--- Work required ---
Reproduce verbatim the entries below, covering the stretch from the line containing "This screenshot has height=476, width=641." through the line containing "pos(341,29)", and nothing else.

--- Material provided ---
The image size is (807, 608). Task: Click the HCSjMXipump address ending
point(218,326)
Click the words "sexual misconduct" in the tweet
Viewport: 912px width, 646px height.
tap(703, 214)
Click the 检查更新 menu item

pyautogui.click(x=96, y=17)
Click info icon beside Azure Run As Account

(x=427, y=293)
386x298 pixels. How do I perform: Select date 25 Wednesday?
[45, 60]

--

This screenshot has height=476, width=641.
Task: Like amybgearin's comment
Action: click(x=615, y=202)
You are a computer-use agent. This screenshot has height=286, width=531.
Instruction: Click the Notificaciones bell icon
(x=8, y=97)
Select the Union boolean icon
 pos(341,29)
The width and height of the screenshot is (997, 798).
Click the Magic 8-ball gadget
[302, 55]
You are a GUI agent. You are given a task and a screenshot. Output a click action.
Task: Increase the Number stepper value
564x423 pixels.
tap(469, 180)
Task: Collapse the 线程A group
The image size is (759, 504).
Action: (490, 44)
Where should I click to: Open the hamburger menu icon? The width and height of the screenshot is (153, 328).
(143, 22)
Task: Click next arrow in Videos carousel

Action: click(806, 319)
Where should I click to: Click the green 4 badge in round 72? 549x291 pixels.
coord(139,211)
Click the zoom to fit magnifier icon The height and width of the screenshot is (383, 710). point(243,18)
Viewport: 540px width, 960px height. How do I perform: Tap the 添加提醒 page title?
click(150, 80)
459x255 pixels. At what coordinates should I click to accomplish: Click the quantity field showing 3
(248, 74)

--- Exercise output ---
This screenshot has height=476, width=641.
Task: Like amybgearin's comment
Action: click(x=615, y=202)
You are a computer-use agent. This screenshot has height=286, width=531.
Instruction: Click the Notificaciones bell icon
(x=8, y=97)
Select the Union boolean icon
 pos(341,29)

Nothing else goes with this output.